そして往診サービスでは医療費が高額になることも知っておきましょう。以前、某ニュースで、新型コロナになった患者さん宅に区が連携する往診サービスの医師が行くという取り組みを紹介していたのですが、「診察や薬の処方などがすべて無料」と報道されました。でも、実際には医師が無料で働いているわけではありません。

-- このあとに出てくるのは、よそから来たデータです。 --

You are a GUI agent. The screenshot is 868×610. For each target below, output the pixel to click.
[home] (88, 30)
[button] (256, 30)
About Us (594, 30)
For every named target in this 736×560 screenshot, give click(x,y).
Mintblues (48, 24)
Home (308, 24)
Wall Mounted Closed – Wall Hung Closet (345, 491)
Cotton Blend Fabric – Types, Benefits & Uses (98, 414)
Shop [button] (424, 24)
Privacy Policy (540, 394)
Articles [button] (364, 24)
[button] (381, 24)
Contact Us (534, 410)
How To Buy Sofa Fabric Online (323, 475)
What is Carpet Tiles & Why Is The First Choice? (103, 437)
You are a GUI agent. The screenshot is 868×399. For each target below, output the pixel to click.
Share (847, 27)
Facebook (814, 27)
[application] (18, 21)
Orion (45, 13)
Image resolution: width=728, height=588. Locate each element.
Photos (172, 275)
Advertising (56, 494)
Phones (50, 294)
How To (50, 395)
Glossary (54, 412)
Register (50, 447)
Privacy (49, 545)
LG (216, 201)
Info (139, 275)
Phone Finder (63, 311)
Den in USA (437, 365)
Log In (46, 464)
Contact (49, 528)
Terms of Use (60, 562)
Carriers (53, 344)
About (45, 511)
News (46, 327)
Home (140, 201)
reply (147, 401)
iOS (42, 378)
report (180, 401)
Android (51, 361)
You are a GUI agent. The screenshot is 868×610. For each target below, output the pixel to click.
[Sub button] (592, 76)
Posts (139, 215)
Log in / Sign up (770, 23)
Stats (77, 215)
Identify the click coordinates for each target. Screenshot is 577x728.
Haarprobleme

新型コロナの治療には公費――つまり税金が使われています。

どの往診サービスでも、ウェブサイトに「健康保険が適用されます」「乳幼児医療証が使えます」と書いてあります。健康保険でも治療費の約3割は自己負担になりますが、約7割は被用者保険や国民健康保険が負担します。そして多くの市区町村で、乳幼児には医療証がありますから、残りの3割を市区町村が負担しています。やはり税金が使われているのです。

往診サービスのアプリで会員登録すると医師の交通費が無料になるものがありますが、これも医師の持ち出しではありません。往診加算などで、交通費を無料にしても見合うほどの収益が会社にあるからです。往診サービスを利用した場合の緊急往診加算などの医療費増加分も、保険加入者と市区町村の税金でまかなわれます。

つまり、たとえ本人負担がゼロかごく少額でも、医療費は通常以上にかかっているのです。日本では医療費増大が問題になっていますが、たくさんの人が往診サービスを利用したら医療費はますます増大し、国民皆保険制度の崩壊または増税にもつながりかねません。ですから利用することは悪くありませんが、安易に往診サービスを選ばないようにしましょう。